When brought face to face with them, it becomes almost impossible for me to ignore them, to say no. A struggle invariably begins inside my soul and no matter how many times the situation happens, that struggle never lessens and is never resolved. The truth of the matter is that giving money to these children will not have any significant impact on their lives beyond a few moments. It might even worsen their circumstances; many of these children turn the money directly over to parents or other adults who are either exploiting them or simply trying to stay a step above starvation. Reinforcing the tactic of children begging as a successful strategy merely continues the cycle. Activists and NGO workers will tell you over and over that if you really want to make a difference for children like this, or in fact anyone in desperate need, then supporting legitimate holistic programs that address the root issues and long-term solutions is the only way to make a lasting impact.

With railway kids in Mumbai, 2007

I agree with this. In my head, I know it is true. I donate thousands of dollars and volunteer hundreds of hours every year to NGOs that work with vulnerable children. It’s the reason I’m in India in the first place, volunteering in this orphanage. But in my heart it is another story every time I’m approached, every time children like these boys look up at me with their haunted or, even worse, vacant eyes. It’s so hard to look away, to wave them off, to pretend not to see them.

A few minutes later, the station alert sounds as our train approaches the platform. I grab my backpack and a team suitcase.

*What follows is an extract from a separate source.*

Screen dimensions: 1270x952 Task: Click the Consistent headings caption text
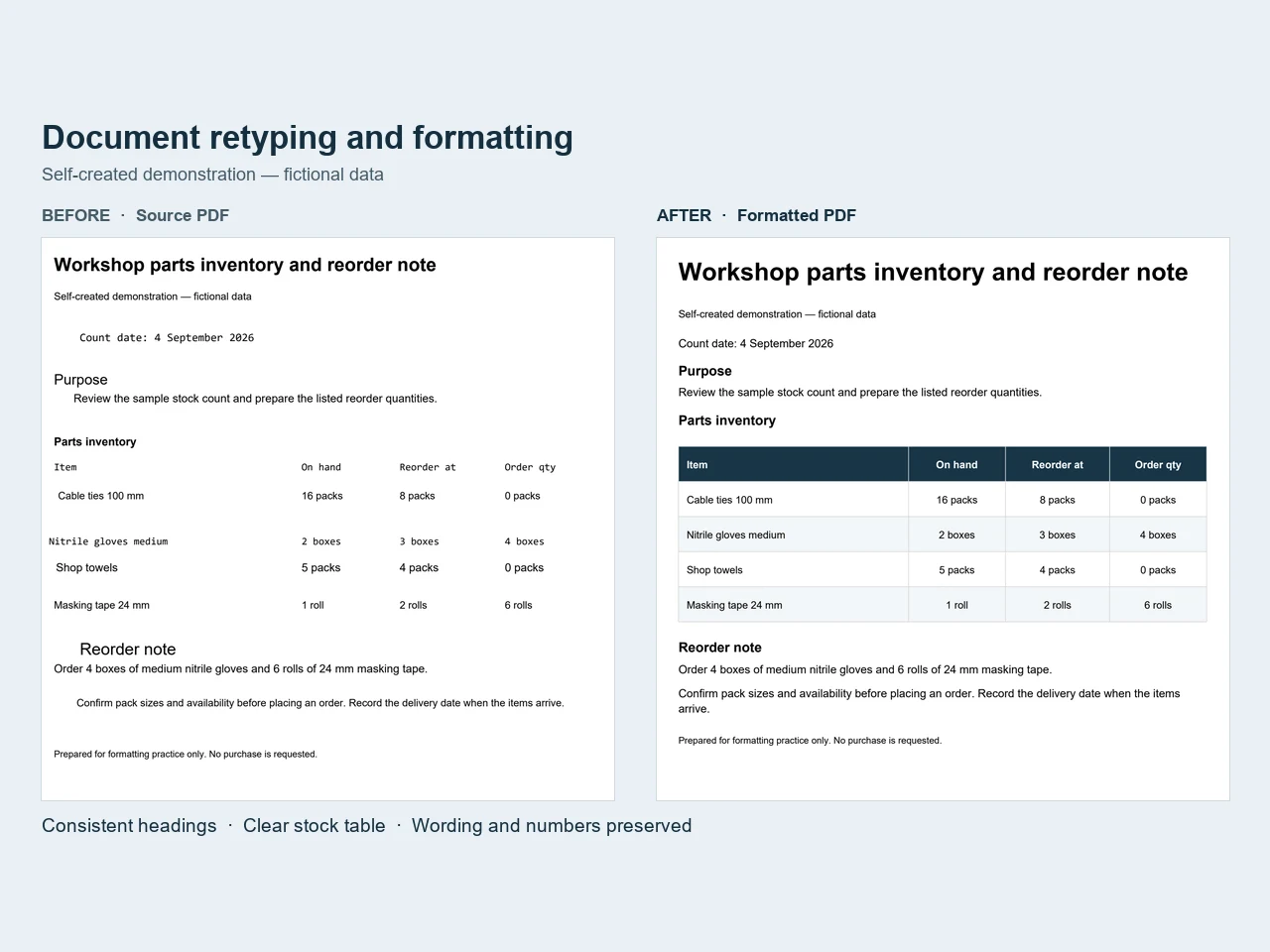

But I can’t help it. Just before we start down the platform to where our car will board, I pull several candy bars and two bottles of soda from a plastic bag and set them on the ground. We begin to walk away and I look toward the boys. Amazingly, they do not grab the snacks and run. They just stand there, not taking their eyes off us. I look at the candy, then at the boys, and nod my head. Hesitantly the older one questions me with his eyes and looks at the pile on the floor for the first time. I nod again and like a shot, the boys quickly snatch it up and dart off at a blazing run.

After we board the train and find our seats, I stow my backpack under a side bench and sit down. Within moments, there is a knock on the window. I look out and the two boys are standing on the platform, now with several other boys. They’re all grinning from ear to ear. “One more, auntie!” they shout. I smile and wave at them, but the train is already pulling out of the station. As little as it seems, I’m glad we left the candy and I hope it makes them happy even if it is only for a moment. They stay with me long after I’m gone and I wonder how they ended up there, what their life is like, where they will be tomorrow.